ALONSO QUIJANO versus DON QUIJOTE
Cuando al llegar de la oficina el hidalgo don Alonso Quijano
se quitó la corbata, acomodó sus posaderas en el mullido asiento de su sillón
de orejas y comenzó a dar forma en su imaginación a las lecturas que acometía,
se introdujo sin saberlo en el trámite necesario para convertirse en un explorador de
vida, en un caballero andante, en Don Quijote de la Mancha. Ese proceso de
cambio, remodelación o simple despertar le llevó a arrojar su terno azul de
oficinista, sus corbatas de seda de mil colores y sus zapatos de estilo
italiano a lo más profundo del pozo del olvido. A cambio de eso, sopló con
viento fresco las telarañas que se hacían fuertes en el interior de sus botas
de campo, se colocó con esmero la cota de malla de las desdichas y abrió su
curiosidad a las aventuras y desventuras del camino.

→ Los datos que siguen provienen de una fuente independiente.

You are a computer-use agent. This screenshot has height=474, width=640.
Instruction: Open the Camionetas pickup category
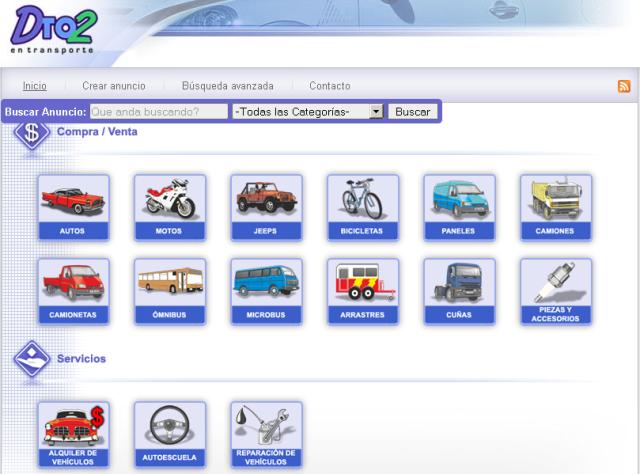coord(73,291)
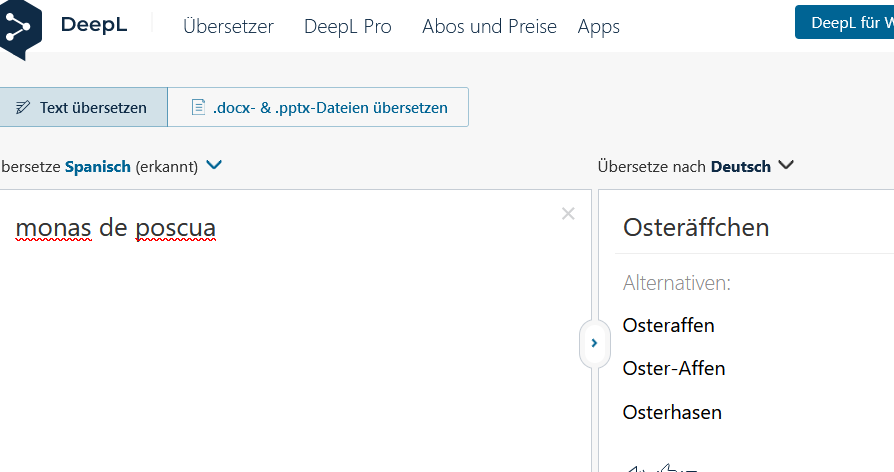Open the Übersetzer menu item
The width and height of the screenshot is (894, 472).
coord(228,27)
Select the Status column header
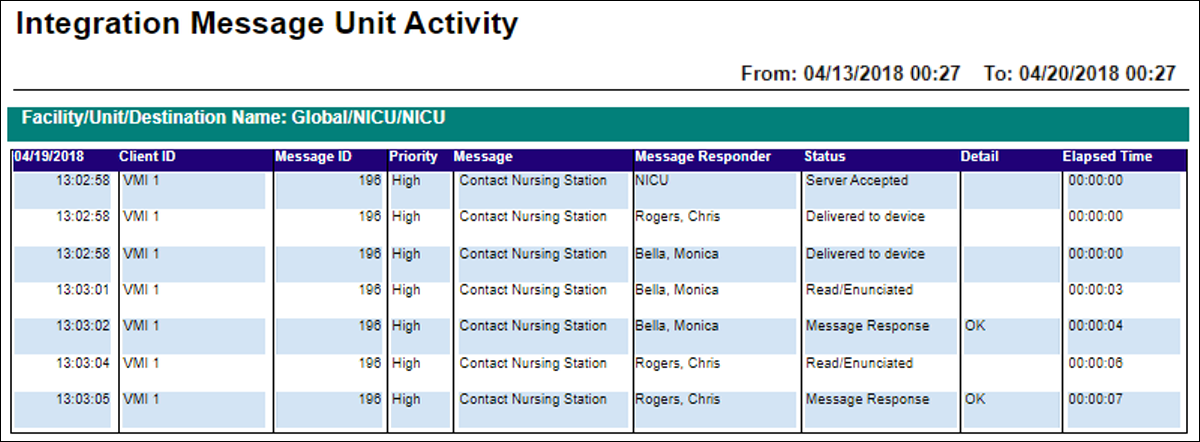Image resolution: width=1200 pixels, height=442 pixels. point(825,157)
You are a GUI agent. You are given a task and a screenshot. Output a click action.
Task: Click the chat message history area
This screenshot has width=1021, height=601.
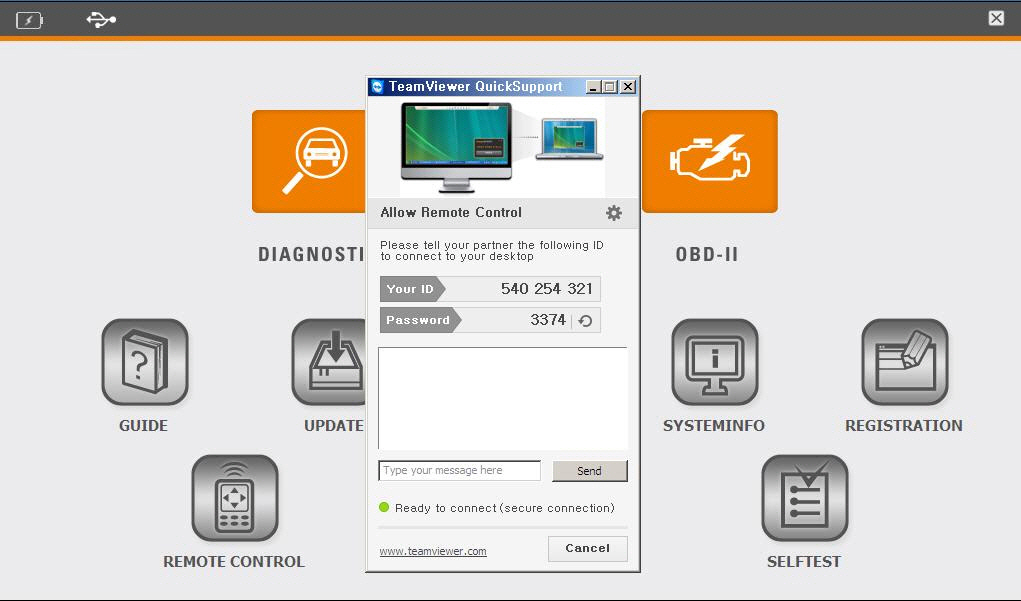pyautogui.click(x=502, y=398)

Pronto se olvidó de quién había sido y se concentró en ser lo que siempre le había gustado ser. Cabalgó por valles y montañas, vadeó ríos y cruzó puentes que unen a los pueblos y a las personas y despilfarró la riqueza de sus tiempo en conversar con el vecino de tal pueblo, con la mujer de armas tomar de la venta donde descansó, con gentes inspiradoras y diversas que le facilitaban el tránsito por las trochas de la sabiduría. Se dejó iluminar por el foco de la curiosidad, que todo lo guía, y descubrió que, como dijo Santa Teresa, había vivido sin vivir en sí. ¿Había malgastado su existencia en el trayecto de casa a la oficina para desempeñar un trabajo insípido y vacío de contenido real? No, pues de todo ello pescó un granito del reloj de arena de su experiencia.
Descubrió
de propia mano que el aprendizaje es en lo que se basa casi todo en este
camino, que no es otro que el río que va a morir a la mar. De todo el mundo sacó
algo: la inocencia y la curiosidad de los niños, el arrojo y la determinación de
la juventud, la experiencia y la sabiduría de la senectud y lo que no se tiene que llevar a cabo para
conseguir una vida plena lo dedujo de la maldad y de la vileza de algunas
personas. Extrajo sabiduría de las piedras de la vereda, de los pájaros
cantores de la mañana y de los árboles cuyas ramas entonan arias cuando el
viento sopla. Elaboró poemas de amor a su amada en tocones de madera
incrustados en la tierra, construyó flautas con huesos de animales y compuso
óperas con tambores de piedra y musgo.
Y bebió el
jugo de la fruta exprimida de sus andanzas en forma de caídas para luego
levantarse con más brío, de moretones de los golpes de los practicantes de las
malas artes con sus congéneres y del agrio sabor de las chanzas de las buenas
gentes que son crueles con el que consideran loco, con quien es capaz de salir
de la horma estrecha de su zapato para cabalgar por el camino que le lleva a la
felicidad a través de la aventura, de la experiencia, del aprendiviaje. Y
también descubrió que la envidia y la crítica paralizan a quien con ella arremete al que, jubiloso y ligero de equipaje, transita por la vía de la plenitud;
pero se paralizan porque con la envidia y la crítica se resguardan de la lluvia
ácida que es carecer de la determinación, el arrojo y la valentía necesaria
para dejar el disfraz de Alonso Quijano en el baúl del pasado y llegar a
convertirse en su propio Don Quijote de la Mancha.